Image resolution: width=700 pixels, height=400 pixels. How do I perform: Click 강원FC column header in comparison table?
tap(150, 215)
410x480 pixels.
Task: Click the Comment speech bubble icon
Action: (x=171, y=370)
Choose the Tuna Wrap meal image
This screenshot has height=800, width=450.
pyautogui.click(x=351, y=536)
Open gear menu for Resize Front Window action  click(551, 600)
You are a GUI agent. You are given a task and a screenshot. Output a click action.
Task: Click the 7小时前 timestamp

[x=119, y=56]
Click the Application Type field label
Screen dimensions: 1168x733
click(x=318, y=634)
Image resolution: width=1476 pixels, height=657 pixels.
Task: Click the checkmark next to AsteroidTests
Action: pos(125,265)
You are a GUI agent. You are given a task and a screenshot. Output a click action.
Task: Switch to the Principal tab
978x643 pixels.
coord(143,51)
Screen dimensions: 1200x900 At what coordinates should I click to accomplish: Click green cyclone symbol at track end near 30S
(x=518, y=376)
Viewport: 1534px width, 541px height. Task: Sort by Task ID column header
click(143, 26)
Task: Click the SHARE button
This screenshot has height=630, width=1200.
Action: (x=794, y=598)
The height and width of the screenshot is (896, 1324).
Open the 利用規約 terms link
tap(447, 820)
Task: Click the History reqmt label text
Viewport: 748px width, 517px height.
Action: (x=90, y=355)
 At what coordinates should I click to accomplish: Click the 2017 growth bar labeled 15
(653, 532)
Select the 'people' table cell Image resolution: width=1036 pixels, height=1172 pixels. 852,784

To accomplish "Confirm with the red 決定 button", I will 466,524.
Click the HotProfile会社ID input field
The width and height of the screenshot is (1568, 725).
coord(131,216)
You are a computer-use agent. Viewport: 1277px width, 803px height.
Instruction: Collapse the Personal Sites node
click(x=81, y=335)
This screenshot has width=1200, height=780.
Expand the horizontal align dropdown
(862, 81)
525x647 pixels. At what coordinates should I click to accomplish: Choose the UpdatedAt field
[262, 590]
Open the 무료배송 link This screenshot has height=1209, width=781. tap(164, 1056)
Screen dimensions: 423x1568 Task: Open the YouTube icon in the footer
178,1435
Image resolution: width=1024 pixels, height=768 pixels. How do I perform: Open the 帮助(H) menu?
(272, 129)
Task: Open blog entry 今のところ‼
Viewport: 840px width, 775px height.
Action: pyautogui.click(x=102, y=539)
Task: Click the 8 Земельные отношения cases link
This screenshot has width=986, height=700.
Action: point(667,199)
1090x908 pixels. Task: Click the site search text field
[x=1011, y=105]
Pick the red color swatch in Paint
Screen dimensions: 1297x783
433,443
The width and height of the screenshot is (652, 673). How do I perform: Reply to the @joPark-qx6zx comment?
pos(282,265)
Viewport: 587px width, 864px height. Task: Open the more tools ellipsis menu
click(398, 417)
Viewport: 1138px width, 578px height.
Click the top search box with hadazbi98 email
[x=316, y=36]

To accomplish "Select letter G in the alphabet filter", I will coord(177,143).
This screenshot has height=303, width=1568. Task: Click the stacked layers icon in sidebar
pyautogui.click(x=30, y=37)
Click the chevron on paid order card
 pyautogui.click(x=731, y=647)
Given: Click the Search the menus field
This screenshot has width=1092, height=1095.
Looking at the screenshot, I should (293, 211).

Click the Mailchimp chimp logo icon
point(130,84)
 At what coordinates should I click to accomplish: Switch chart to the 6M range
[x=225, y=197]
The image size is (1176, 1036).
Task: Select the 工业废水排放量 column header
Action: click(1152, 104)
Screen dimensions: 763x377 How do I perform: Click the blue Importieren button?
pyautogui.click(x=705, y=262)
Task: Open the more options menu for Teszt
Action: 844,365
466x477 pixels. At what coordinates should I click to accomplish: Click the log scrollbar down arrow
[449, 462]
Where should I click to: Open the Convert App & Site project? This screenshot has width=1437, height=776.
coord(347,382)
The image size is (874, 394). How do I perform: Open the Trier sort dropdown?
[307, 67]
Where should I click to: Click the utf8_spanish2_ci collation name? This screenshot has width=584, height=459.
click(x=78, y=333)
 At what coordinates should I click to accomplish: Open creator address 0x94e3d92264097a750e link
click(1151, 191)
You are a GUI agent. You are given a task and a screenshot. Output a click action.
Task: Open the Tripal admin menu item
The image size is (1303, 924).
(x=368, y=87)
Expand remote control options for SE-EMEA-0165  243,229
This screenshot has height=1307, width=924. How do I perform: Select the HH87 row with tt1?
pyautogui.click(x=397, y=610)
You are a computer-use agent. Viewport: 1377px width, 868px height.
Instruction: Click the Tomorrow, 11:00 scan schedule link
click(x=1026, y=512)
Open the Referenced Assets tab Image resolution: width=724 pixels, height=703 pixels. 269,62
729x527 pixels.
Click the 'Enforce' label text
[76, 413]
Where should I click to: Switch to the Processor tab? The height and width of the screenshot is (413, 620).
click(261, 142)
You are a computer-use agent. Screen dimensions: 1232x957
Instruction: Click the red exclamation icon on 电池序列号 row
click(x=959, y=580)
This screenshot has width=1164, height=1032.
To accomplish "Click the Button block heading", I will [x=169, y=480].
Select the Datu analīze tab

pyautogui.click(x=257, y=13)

* _Brief_
Please output the complete listing without any alteration.

* _Your response_
Image resolution: width=700 pixels, height=400 pixels. How do I perform: Click 강원FC column header in comparison table?
tap(150, 215)
410x480 pixels.
Task: Click the Comment speech bubble icon
Action: (x=171, y=370)
Choose the Tuna Wrap meal image
This screenshot has height=800, width=450.
pyautogui.click(x=351, y=536)
Open gear menu for Resize Front Window action  click(551, 600)
You are a GUI agent. You are given a task and a screenshot. Output a click action.
Task: Click the 7小时前 timestamp

[x=119, y=56]
Click the Application Type field label
Screen dimensions: 1168x733
click(x=318, y=634)
Image resolution: width=1476 pixels, height=657 pixels.
Task: Click the checkmark next to AsteroidTests
Action: pos(125,265)
You are a GUI agent. You are given a task and a screenshot. Output a click action.
Task: Switch to the Principal tab
978x643 pixels.
coord(143,51)
Screen dimensions: 1200x900 At what coordinates should I click to accomplish: Click green cyclone symbol at track end near 30S
(x=518, y=376)
Viewport: 1534px width, 541px height. Task: Sort by Task ID column header
click(143, 26)
Task: Click the SHARE button
This screenshot has height=630, width=1200.
Action: (x=794, y=598)
The height and width of the screenshot is (896, 1324).
Open the 利用規約 terms link
tap(447, 820)
Task: Click the History reqmt label text
Viewport: 748px width, 517px height.
Action: (x=90, y=355)
 At what coordinates should I click to accomplish: Click the 2017 growth bar labeled 15
(653, 532)
Select the 'people' table cell Image resolution: width=1036 pixels, height=1172 pixels. 852,784

To accomplish "Confirm with the red 決定 button", I will 466,524.
Click the HotProfile会社ID input field
The width and height of the screenshot is (1568, 725).
coord(131,216)
You are a computer-use agent. Viewport: 1277px width, 803px height.
Instruction: Collapse the Personal Sites node
click(x=81, y=335)
This screenshot has width=1200, height=780.
Expand the horizontal align dropdown
(862, 81)
525x647 pixels. At what coordinates should I click to accomplish: Choose the UpdatedAt field
[262, 590]
Open the 무료배송 link This screenshot has height=1209, width=781. tap(164, 1056)
Screen dimensions: 423x1568 Task: Open the YouTube icon in the footer
178,1435
Image resolution: width=1024 pixels, height=768 pixels. How do I perform: Open the 帮助(H) menu?
(272, 129)
Task: Open blog entry 今のところ‼
Viewport: 840px width, 775px height.
Action: pyautogui.click(x=102, y=539)
Task: Click the 8 Земельные отношения cases link
This screenshot has width=986, height=700.
Action: point(667,199)
1090x908 pixels. Task: Click the site search text field
[x=1011, y=105]
Pick the red color swatch in Paint
Screen dimensions: 1297x783
433,443
The width and height of the screenshot is (652, 673). How do I perform: Reply to the @joPark-qx6zx comment?
pos(282,265)
Viewport: 587px width, 864px height. Task: Open the more tools ellipsis menu
click(398, 417)
Viewport: 1138px width, 578px height.
Click the top search box with hadazbi98 email
[x=316, y=36]

To accomplish "Select letter G in the alphabet filter", I will coord(177,143).
This screenshot has height=303, width=1568. Task: Click the stacked layers icon in sidebar
pyautogui.click(x=30, y=37)
Click the chevron on paid order card
 pyautogui.click(x=731, y=647)
Given: Click the Search the menus field
This screenshot has width=1092, height=1095.
Looking at the screenshot, I should (293, 211).

Click the Mailchimp chimp logo icon
point(130,84)
 At what coordinates should I click to accomplish: Switch chart to the 6M range
[x=225, y=197]
The image size is (1176, 1036).
Task: Select the 工业废水排放量 column header
Action: click(1152, 104)
Screen dimensions: 763x377 How do I perform: Click the blue Importieren button?
pyautogui.click(x=705, y=262)
Task: Open the more options menu for Teszt
Action: 844,365
466x477 pixels. At what coordinates should I click to accomplish: Click the log scrollbar down arrow
[449, 462]
Where should I click to: Open the Convert App & Site project? This screenshot has width=1437, height=776.
coord(347,382)
The image size is (874, 394). How do I perform: Open the Trier sort dropdown?
[307, 67]
Where should I click to: Click the utf8_spanish2_ci collation name? This screenshot has width=584, height=459.
click(x=78, y=333)
 At what coordinates should I click to accomplish: Open creator address 0x94e3d92264097a750e link
click(1151, 191)
You are a GUI agent. You are given a task and a screenshot. Output a click action.
Task: Open the Tripal admin menu item
The image size is (1303, 924).
(x=368, y=87)
Expand remote control options for SE-EMEA-0165  243,229
This screenshot has height=1307, width=924. How do I perform: Select the HH87 row with tt1?
pyautogui.click(x=397, y=610)
You are a computer-use agent. Viewport: 1377px width, 868px height.
Instruction: Click the Tomorrow, 11:00 scan schedule link
click(x=1026, y=512)
Open the Referenced Assets tab Image resolution: width=724 pixels, height=703 pixels. 269,62
729x527 pixels.
Click the 'Enforce' label text
[76, 413]
Where should I click to: Switch to the Processor tab? The height and width of the screenshot is (413, 620).
click(261, 142)
You are a computer-use agent. Screen dimensions: 1232x957
Instruction: Click the red exclamation icon on 电池序列号 row
click(x=959, y=580)
This screenshot has width=1164, height=1032.
To accomplish "Click the Button block heading", I will [x=169, y=480].
Select the Datu analīze tab

pyautogui.click(x=257, y=13)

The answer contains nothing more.